Baseball Toaster Bad Altitude
2005-08-12 18:41
by Mark T.R. Donohue

The Washington Nationals visit Coors Field for the first time by that name, although they're looking more and more like the Expos with each passing week. After a silly run of victories in one-run games in the first half, the Nationals have brutal in the close ones as of late. They're still above .500 (59-55) and in the thick of the wild card race, but BP has their shot at the playoffs down to a scant 4.74%. How did they fall so quickly? Well, they weren't that good to begin with.

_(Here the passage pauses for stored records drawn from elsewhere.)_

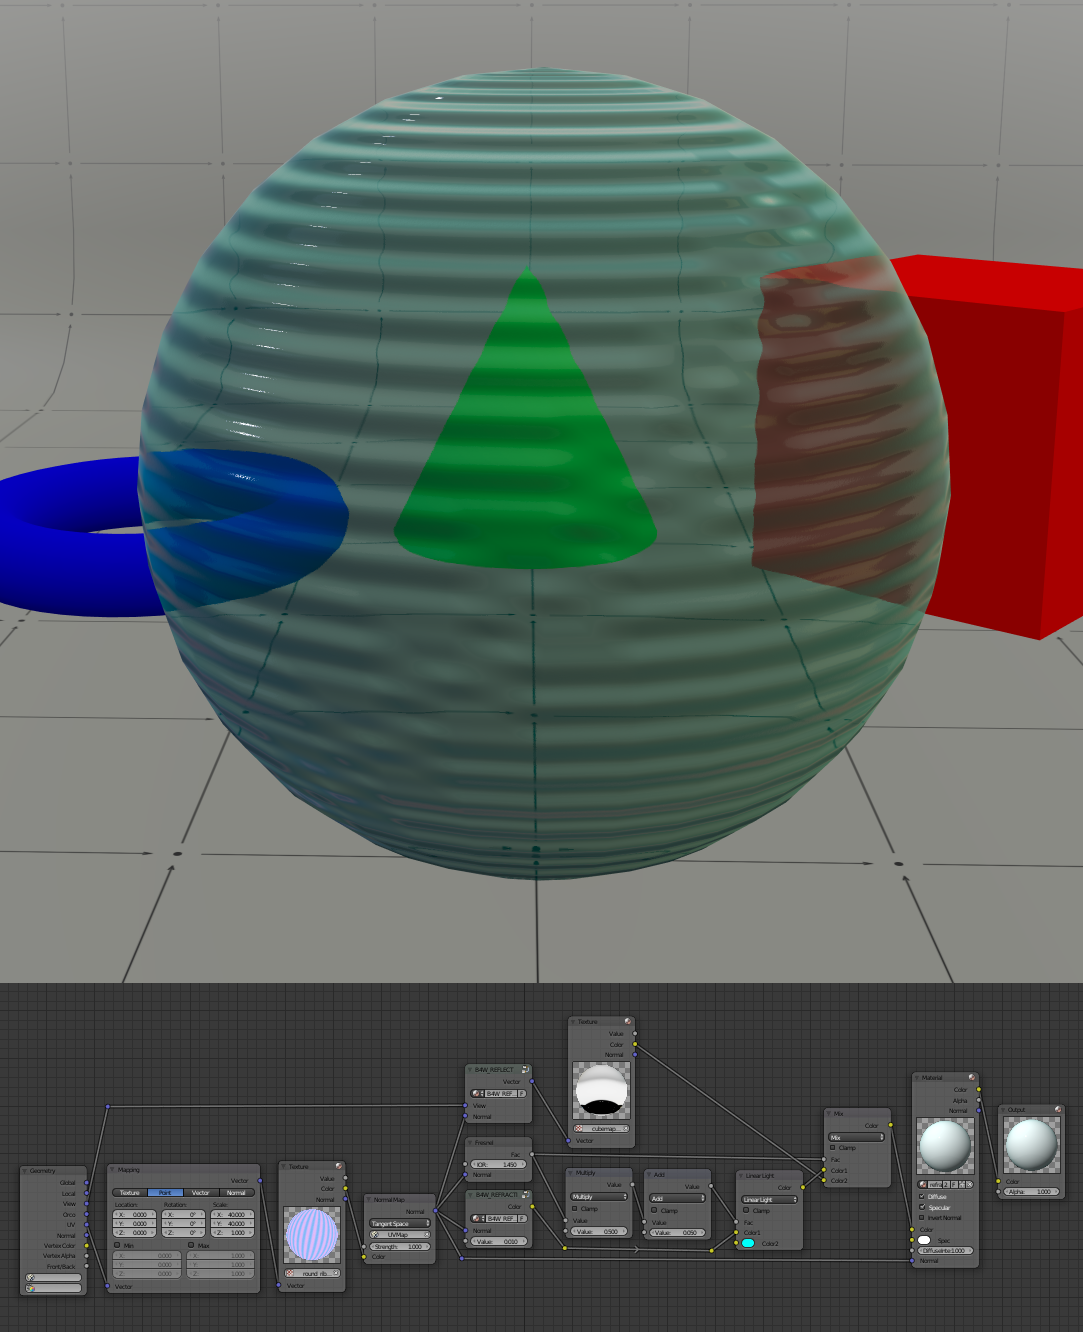Click node group icon on B4W_REFLECT header
The height and width of the screenshot is (1332, 1083).
(525, 1070)
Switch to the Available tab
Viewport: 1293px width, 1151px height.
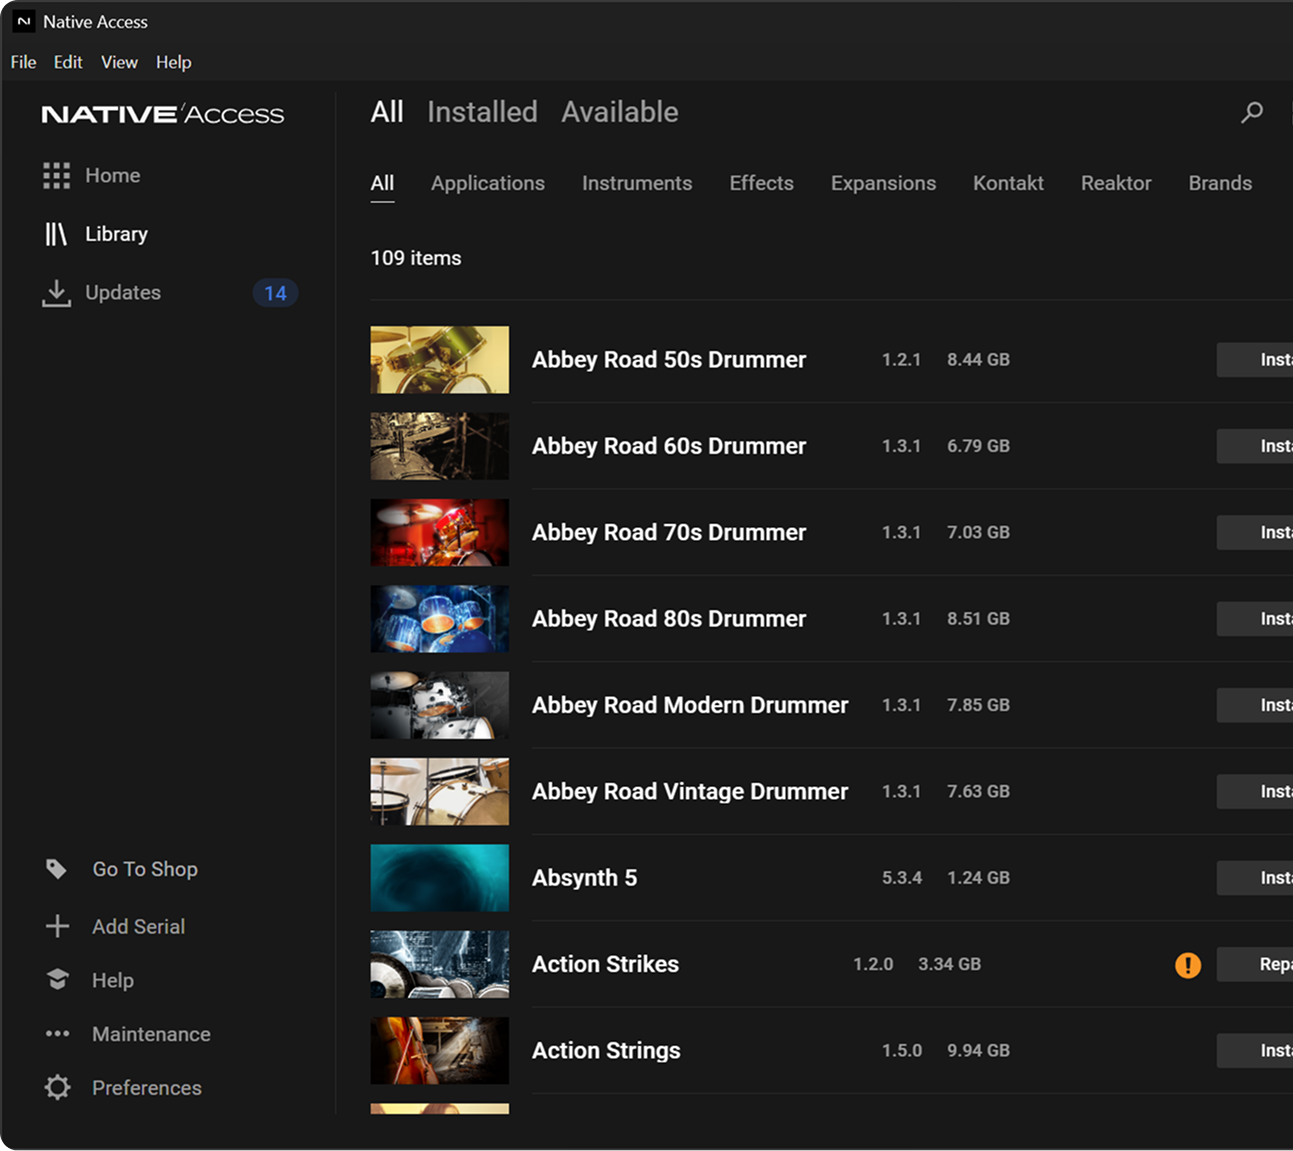(x=620, y=112)
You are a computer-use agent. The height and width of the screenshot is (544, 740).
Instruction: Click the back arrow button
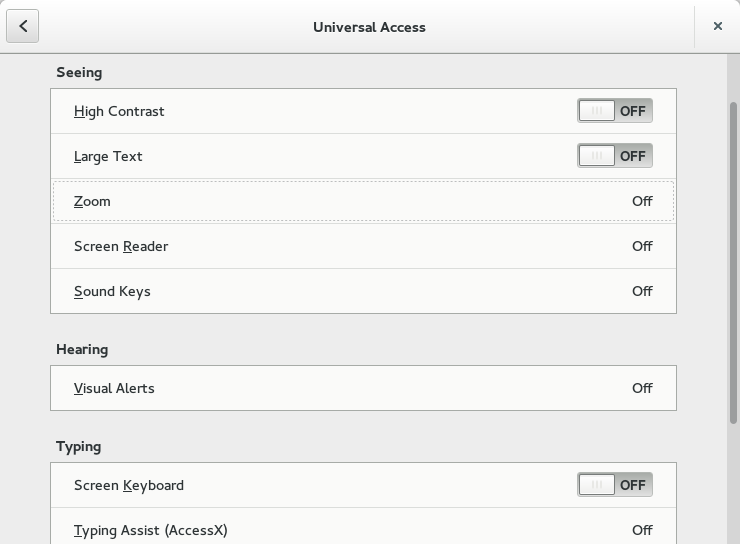coord(23,27)
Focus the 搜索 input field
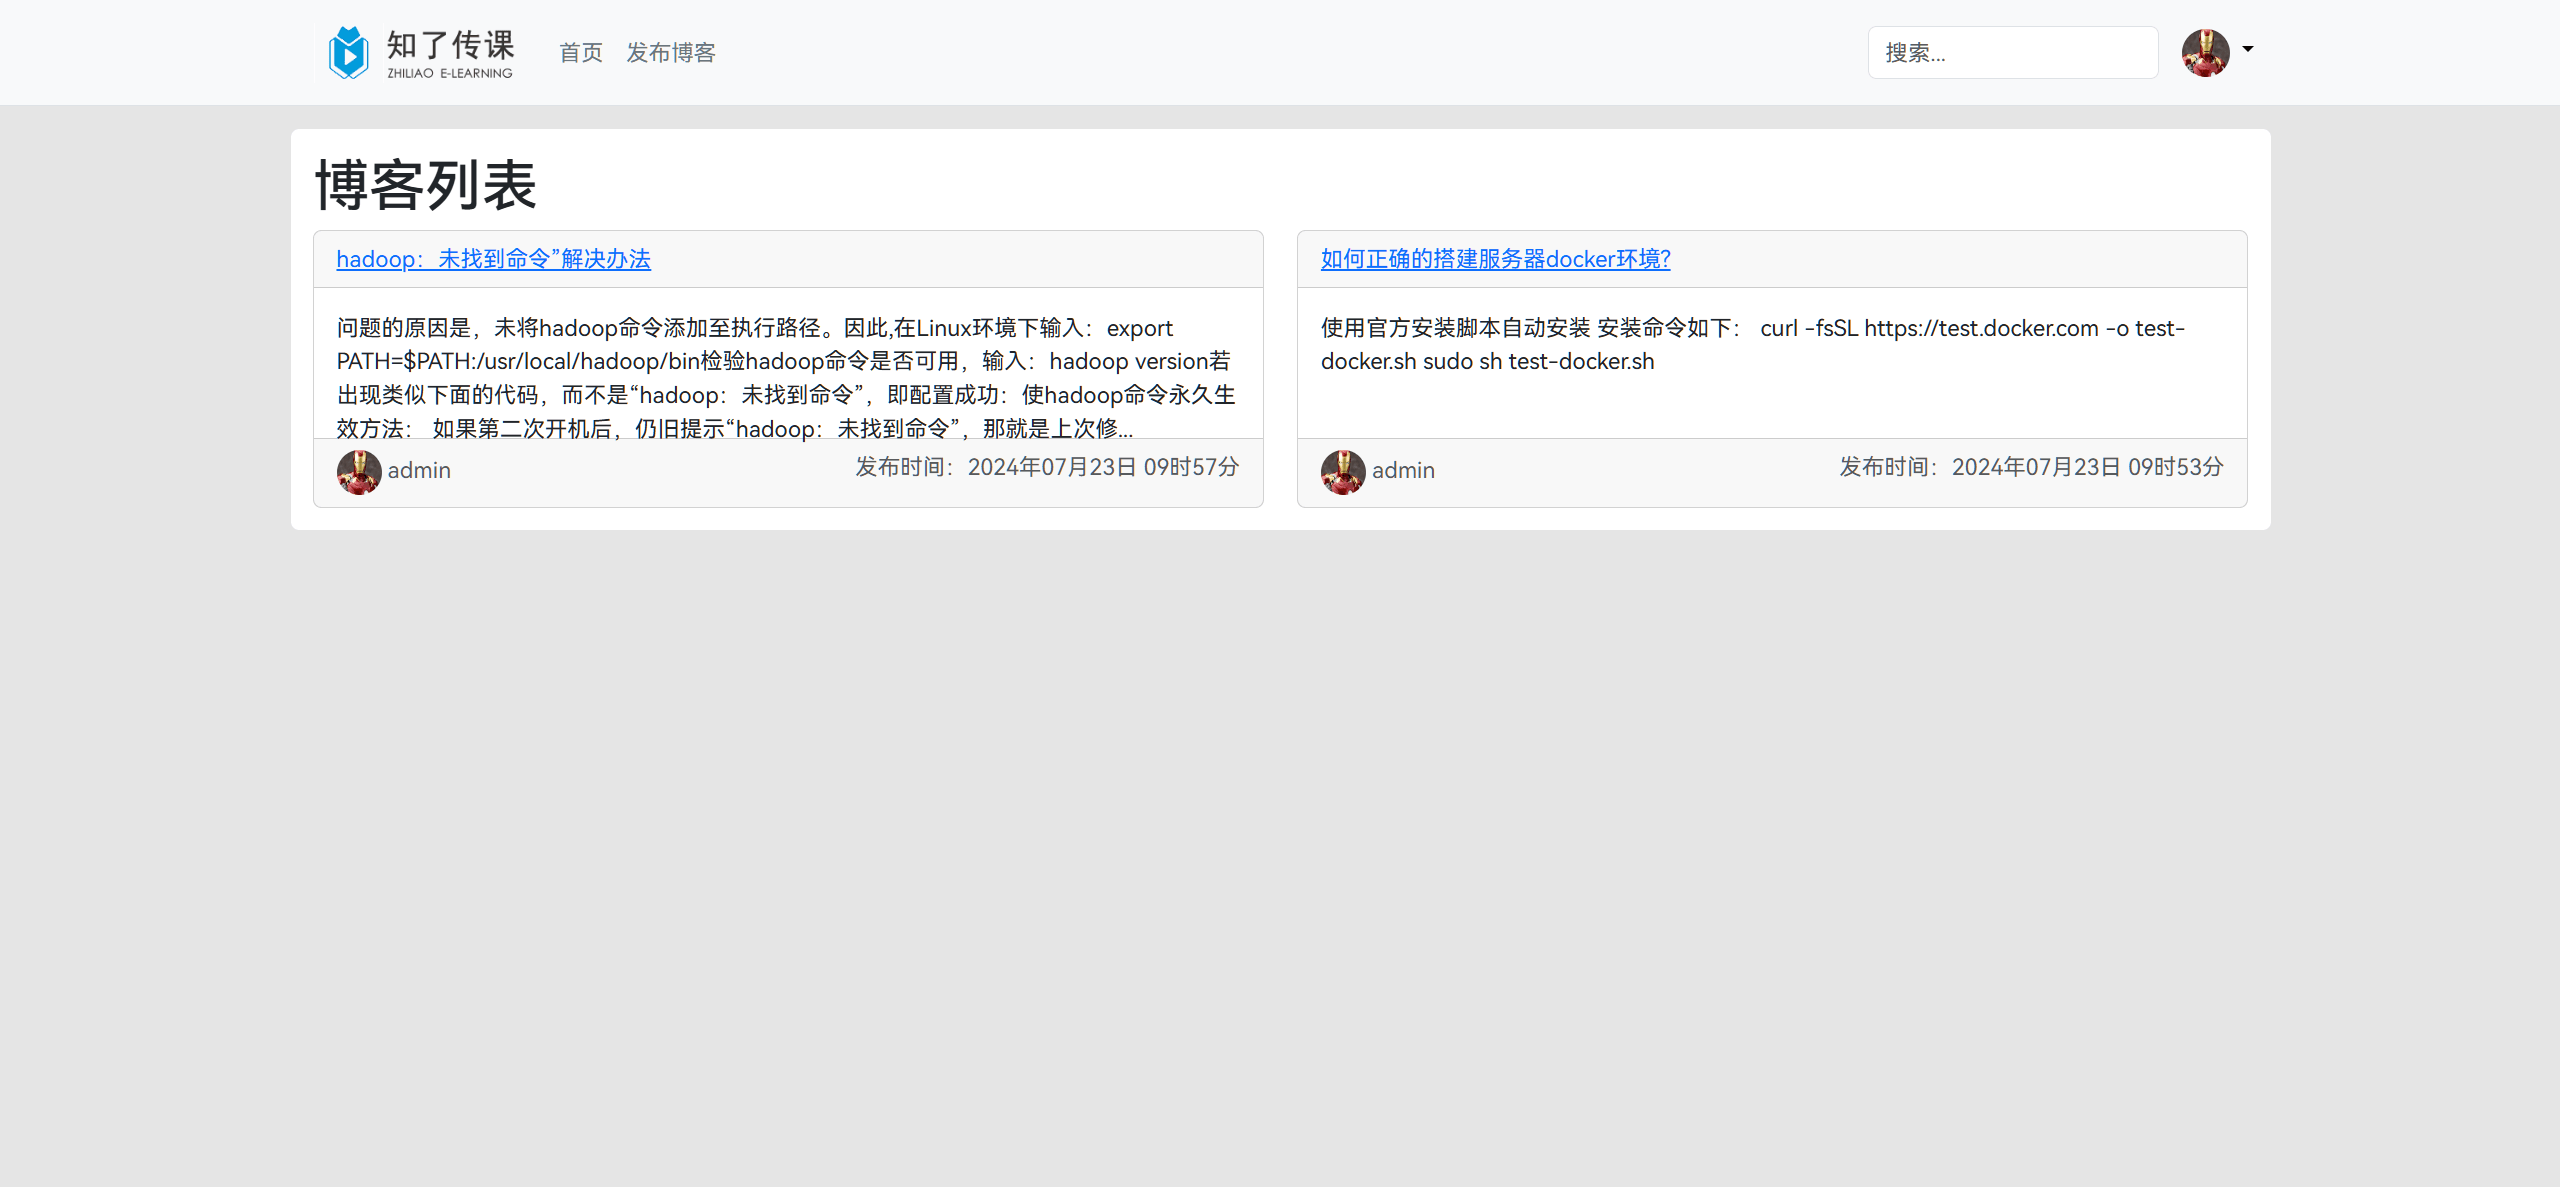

.252/.323/.387. That's the team's combined offensive line, for an OPS of .710. They're last in the NL in average and slugging and not surprisingly last as well in runs scored. They're just a hair above Pittsburgh for last in OBP, too. It's true that the reconfigured RFK is a barn, but this is ridiculous. Vinny Castilla has been awful. Jamey Carroll has been unbelievably bad. Cristian Guzman is fourth on the team in at-bats with a .188/.233/.270 line. Just think about that for a second. A .233 on-base percentage. Wow. Preston Wilson predictably has done nothing but strike out since his arrival. Other midseason acquisitions like Marlon Byrd and Junior Spivey have been equally bad. Jose Guillen is a good hitter, and young guys Ryan Church and Nick Johnson will be the building blocks of a good Nationals team one day. This is a bad Nationals team. Don't let the record fool you.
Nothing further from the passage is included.